Dataset excerpt
##############################

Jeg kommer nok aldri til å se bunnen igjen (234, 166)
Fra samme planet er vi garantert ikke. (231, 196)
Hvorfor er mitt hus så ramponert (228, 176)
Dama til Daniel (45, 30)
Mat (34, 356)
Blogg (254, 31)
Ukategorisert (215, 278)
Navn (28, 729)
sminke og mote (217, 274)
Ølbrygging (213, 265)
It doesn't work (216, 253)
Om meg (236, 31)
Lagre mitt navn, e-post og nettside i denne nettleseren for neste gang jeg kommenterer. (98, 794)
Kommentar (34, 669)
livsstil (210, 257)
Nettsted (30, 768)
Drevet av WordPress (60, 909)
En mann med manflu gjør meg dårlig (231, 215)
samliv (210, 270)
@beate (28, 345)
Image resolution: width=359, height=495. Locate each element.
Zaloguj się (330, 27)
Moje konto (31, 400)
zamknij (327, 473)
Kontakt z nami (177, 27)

##############################

**WHAT YOU SHOULD DO**. Collect every line of the records that contains the string "mitt", matching case exactly.

**REPLY TO THE TASK**.
Hvorfor er mitt hus så ramponert (228, 176)
Lagre mitt navn, e-post og nettside i denne nettleseren for neste gang jeg kommenterer. (98, 794)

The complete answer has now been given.